# Finding center in dowels and squares



## hagerboy (Apr 30, 2010)

Does any one have a easy way to find exact center of a dowel or square stock. Or is there a jig that I can make for all sizes

Thanks jph66:sarcastic:


----------



## bobj3 (Jan 17, 2006)

Amazon.com: Woodstock D3098 Center Finder: Home Improvement

OR

http://www.amazon.com/INCRA-CENTER1...ref=sr_1_5?s=hi&ie=UTF8&qid=1337372118&sr=1-5

http://www.amazon.com/STAINLESS-CEN...ref=sr_1_1?s=hi&ie=UTF8&qid=1337372118&sr=1-1
==



jph66 said:


> Does any one have a easy way to find exact center of a dowel or square stock. Or is there a jig that I can make for all sizes
> 
> Thanks jph66:sarcastic:


----------



## GulfcoastGuy (Feb 27, 2012)

Place the vertex of a right angle (90 deg) anywhere on the edge of the circle stock with the sides running across the surface to separate points on the edge. Mark where the sides of the angle cross the edge. Draw a line between the two points. Move the vertex of the angle to another point on the circle and do it again. The intersection of the two lines is the geometric center. I do it with fresh business cards.

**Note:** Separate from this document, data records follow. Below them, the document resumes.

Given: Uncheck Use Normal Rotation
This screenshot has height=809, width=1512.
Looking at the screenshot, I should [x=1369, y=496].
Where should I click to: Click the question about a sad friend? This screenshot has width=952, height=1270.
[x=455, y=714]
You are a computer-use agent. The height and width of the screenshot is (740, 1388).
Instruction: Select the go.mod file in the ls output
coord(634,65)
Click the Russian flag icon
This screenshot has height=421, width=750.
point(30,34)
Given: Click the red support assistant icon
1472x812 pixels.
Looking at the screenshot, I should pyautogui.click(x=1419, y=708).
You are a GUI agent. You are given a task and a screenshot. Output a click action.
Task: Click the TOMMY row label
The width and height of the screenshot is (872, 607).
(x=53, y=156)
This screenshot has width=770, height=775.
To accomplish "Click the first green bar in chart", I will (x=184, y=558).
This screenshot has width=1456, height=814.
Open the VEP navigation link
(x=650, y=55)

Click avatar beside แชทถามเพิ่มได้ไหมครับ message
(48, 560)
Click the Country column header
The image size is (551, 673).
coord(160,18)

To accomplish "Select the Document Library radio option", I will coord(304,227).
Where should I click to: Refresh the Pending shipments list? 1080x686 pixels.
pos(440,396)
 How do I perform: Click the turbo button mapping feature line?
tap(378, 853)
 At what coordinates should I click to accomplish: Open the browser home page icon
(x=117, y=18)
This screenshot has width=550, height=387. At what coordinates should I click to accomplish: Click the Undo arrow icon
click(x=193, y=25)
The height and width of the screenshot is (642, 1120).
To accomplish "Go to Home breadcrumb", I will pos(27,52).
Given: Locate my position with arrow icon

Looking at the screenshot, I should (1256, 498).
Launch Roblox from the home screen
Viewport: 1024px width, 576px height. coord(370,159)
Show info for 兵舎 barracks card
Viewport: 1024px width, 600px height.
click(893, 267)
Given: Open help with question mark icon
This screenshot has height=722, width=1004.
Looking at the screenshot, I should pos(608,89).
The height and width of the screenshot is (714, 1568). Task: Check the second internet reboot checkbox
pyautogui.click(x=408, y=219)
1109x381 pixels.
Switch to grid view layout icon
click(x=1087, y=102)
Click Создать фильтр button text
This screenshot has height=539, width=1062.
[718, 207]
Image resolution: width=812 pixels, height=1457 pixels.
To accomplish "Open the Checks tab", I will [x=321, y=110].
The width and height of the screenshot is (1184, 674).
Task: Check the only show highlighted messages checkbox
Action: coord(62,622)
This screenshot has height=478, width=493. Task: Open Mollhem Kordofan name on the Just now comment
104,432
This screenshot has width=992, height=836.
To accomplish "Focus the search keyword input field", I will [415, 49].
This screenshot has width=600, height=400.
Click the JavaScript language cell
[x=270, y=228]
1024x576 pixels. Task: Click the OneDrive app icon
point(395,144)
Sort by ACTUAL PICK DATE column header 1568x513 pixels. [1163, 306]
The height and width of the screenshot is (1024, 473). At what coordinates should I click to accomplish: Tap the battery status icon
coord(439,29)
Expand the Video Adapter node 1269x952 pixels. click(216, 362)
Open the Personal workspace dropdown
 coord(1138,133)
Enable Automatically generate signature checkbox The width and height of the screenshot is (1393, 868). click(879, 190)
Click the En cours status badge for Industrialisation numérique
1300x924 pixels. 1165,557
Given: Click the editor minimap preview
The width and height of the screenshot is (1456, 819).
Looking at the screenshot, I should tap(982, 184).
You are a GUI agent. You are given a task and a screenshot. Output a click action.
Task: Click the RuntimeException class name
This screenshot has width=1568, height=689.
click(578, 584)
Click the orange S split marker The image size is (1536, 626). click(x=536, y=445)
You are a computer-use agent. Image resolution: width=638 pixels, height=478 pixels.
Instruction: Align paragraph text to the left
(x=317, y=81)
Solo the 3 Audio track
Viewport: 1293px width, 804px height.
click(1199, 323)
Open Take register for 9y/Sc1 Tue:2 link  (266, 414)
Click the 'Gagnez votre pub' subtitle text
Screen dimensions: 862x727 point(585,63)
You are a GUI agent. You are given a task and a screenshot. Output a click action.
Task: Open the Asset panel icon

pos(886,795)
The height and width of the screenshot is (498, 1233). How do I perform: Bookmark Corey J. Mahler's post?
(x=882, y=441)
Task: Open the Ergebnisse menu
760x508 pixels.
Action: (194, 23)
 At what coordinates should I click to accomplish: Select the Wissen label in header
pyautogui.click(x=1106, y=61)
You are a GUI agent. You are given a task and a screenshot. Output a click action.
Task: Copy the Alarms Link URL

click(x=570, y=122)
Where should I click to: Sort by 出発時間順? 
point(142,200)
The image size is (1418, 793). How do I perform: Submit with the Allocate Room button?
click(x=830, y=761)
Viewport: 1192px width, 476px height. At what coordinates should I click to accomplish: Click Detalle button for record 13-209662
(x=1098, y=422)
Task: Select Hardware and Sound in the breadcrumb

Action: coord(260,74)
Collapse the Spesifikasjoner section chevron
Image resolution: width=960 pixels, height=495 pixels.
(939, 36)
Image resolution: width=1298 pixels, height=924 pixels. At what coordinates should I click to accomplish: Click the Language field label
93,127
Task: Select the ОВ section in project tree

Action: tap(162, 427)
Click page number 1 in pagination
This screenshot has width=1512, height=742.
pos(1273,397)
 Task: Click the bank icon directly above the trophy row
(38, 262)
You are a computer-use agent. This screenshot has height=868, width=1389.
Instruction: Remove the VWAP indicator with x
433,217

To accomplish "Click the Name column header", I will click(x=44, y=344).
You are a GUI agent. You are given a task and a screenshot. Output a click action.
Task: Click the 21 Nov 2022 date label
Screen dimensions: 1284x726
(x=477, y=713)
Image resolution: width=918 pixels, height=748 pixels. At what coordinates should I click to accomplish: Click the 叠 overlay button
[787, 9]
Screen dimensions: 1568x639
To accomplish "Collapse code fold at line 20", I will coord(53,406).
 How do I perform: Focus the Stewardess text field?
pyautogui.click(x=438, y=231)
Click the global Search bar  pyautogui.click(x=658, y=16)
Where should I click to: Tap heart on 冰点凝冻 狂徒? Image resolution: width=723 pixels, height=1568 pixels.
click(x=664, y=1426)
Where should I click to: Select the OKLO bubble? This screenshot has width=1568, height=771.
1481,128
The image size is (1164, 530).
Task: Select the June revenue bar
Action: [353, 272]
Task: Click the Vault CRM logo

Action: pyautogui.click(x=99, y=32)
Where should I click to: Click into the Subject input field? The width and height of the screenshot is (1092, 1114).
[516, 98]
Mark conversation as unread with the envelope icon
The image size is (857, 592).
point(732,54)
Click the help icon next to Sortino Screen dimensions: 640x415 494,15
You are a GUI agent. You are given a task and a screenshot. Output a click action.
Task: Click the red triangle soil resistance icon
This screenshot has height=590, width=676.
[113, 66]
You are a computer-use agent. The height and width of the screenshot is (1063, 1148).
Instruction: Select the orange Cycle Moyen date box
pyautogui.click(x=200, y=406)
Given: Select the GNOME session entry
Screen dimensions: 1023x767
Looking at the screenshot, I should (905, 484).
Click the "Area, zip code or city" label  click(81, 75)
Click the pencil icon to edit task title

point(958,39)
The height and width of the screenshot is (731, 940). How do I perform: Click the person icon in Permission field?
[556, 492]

Any time a right angle rests with its vertex on the circumference of a circle the intersection points with the sides will form a line that bisects the circle exactly. Two lines that bisect a circle at different angles will intersect at the center.

GCG


----------



## PapaDawg (May 27, 2012)

I work with a lot of small wood dowels and find it to be a difficult problem. I am speaking of 1/4" , 3/8" and so forth. Working with such small sizes requires the center to be pretty near dead center. Any and all suggestions would be appreciatd. Thanks much, Don


----------



## papawd (Jan 5, 2011)

I use a "DOWEL-IT" jig and HIGHLY reccommend it, I hope this helps


----------



## CharleyL (Feb 28, 2009)

A quick Google search found this for dowels. Will it help you?

Dead Center Finder for Dowels, Hand Tools, Tools - McFeely's

For squares

http://www.amazon.com/Woodstock-D3098-Center-Finder/dp/B0000DD4KF


Charley


----------



## Gaffboat (Mar 11, 2012)

How about using a forstner bit the size of the dowel to drill almost through a piece of scrap. Then drill a small (1/16 ~ 3/16) hole centered on the indent left by the forstner bit the rest of the way through the scrap. Now you can insert the dowel into the forstner hole and mark your center through the small hole. The attached images show you what I mean. You can make center jigs like this for almost any size dowel.


----------



## DaninVan (Jan 1, 2012)

Clever, Oliver! Good trick, thanks.


----------



## Bulldogg629 (Apr 5, 2011)

http://www.leevalley.com/us/wood/page.aspx?c=&p=43205&cat=1,330,49237&ap=1

I think the Veritas center marker is a brilliant method... mostly because I can never find a pencil in my shop.


----------